## Input
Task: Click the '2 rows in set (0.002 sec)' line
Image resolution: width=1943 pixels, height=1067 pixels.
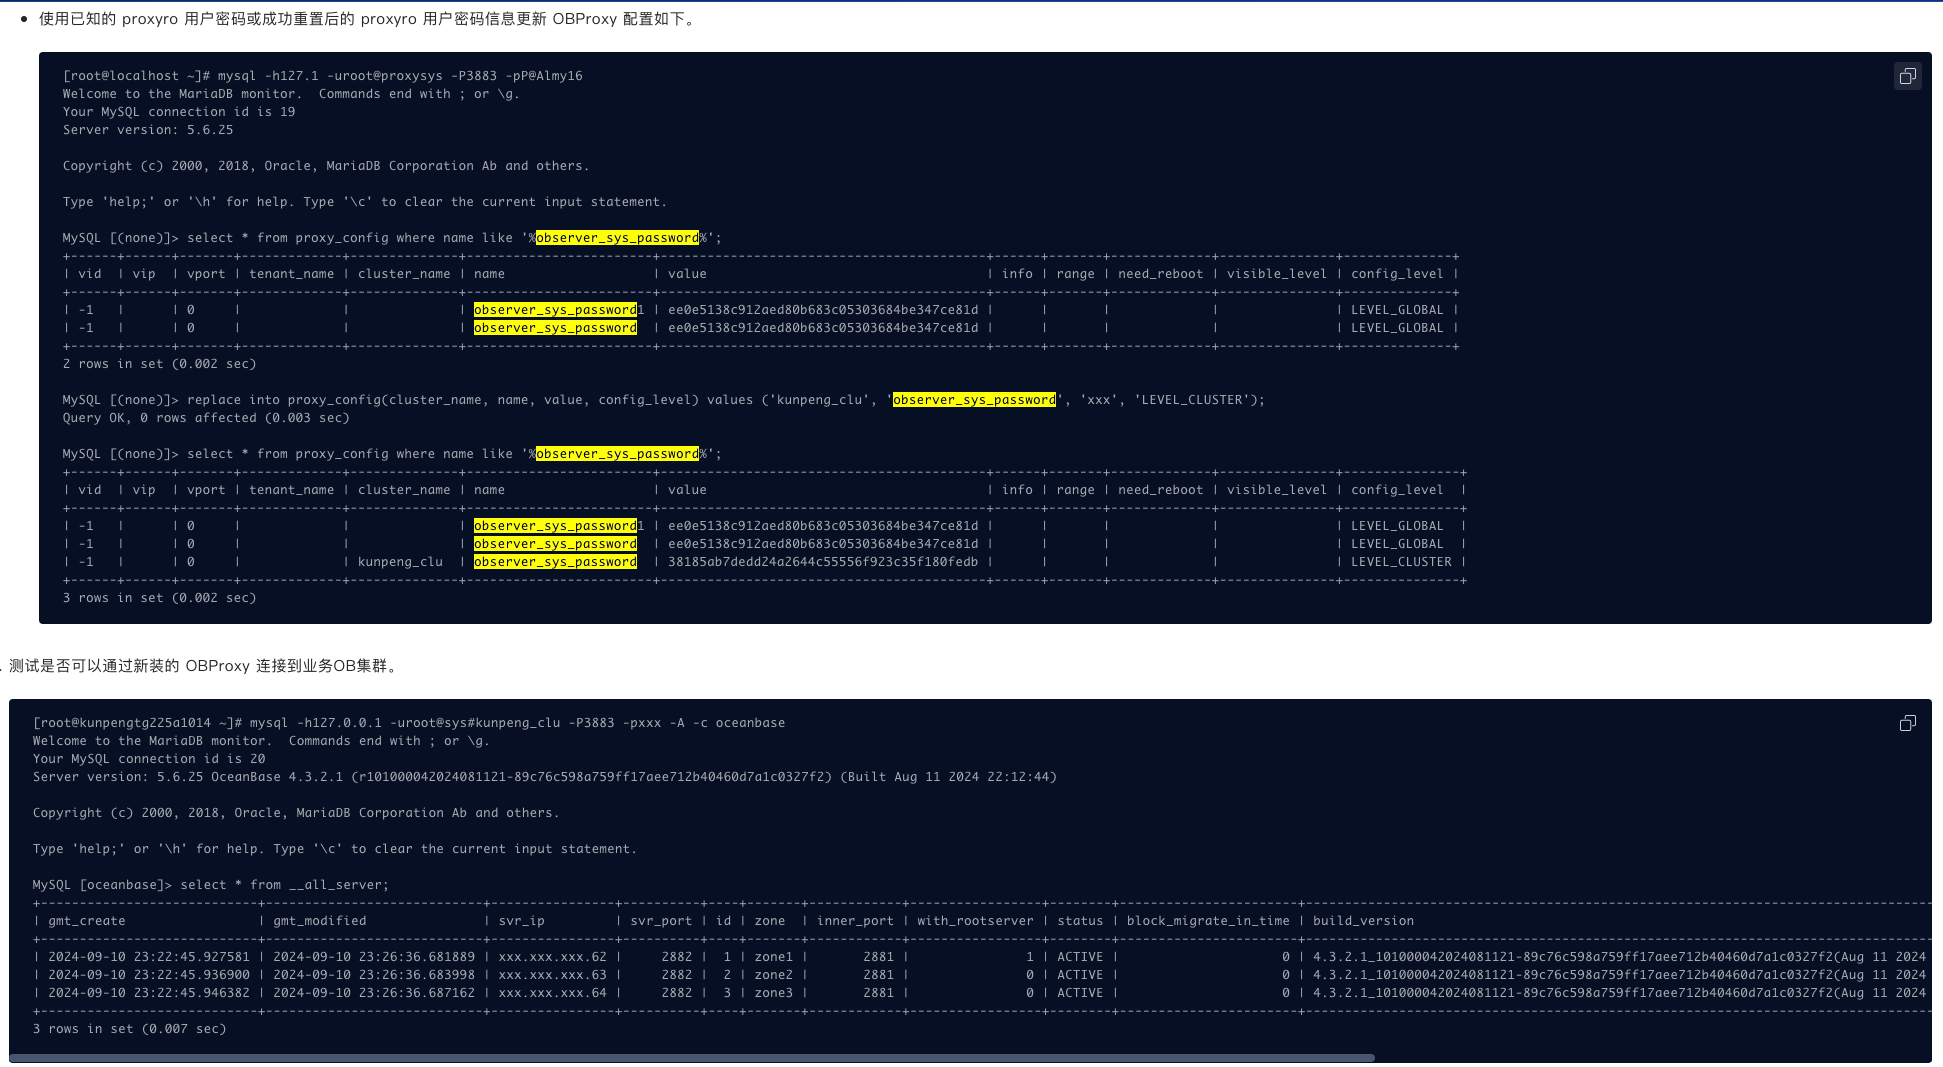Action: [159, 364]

---

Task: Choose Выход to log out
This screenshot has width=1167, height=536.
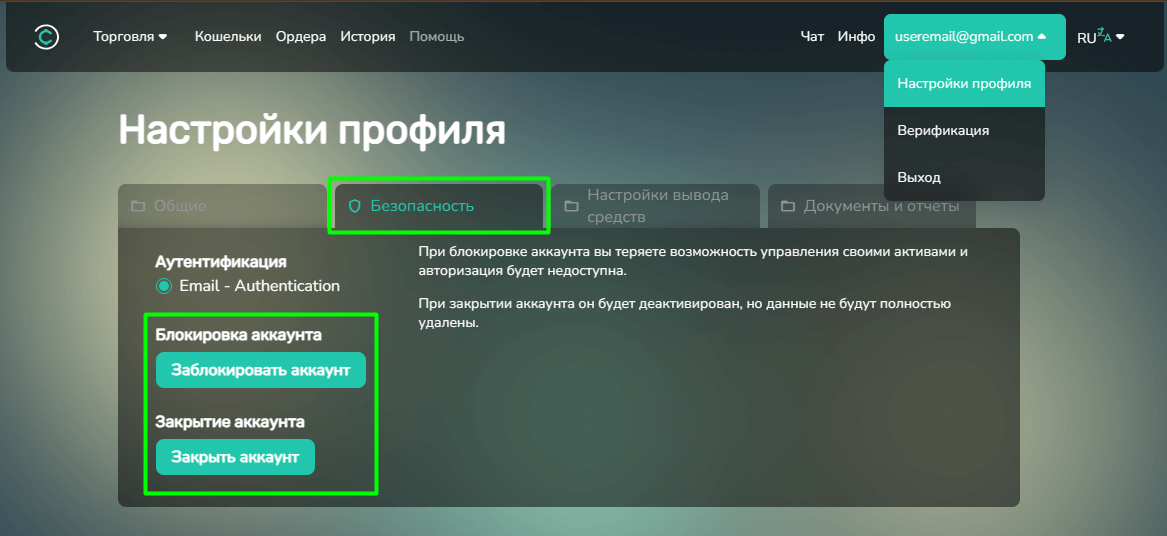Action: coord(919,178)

==

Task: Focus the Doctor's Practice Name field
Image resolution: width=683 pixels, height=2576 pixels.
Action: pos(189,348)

## Exercise
Look through the entries above; copy each line where the string "Task" appears.

## Exercise answer
Task: Click the '2 rows in set (0.002 sec)' line
Task: Choose Выход to log out
Task: Focus the Doctor's Practice Name field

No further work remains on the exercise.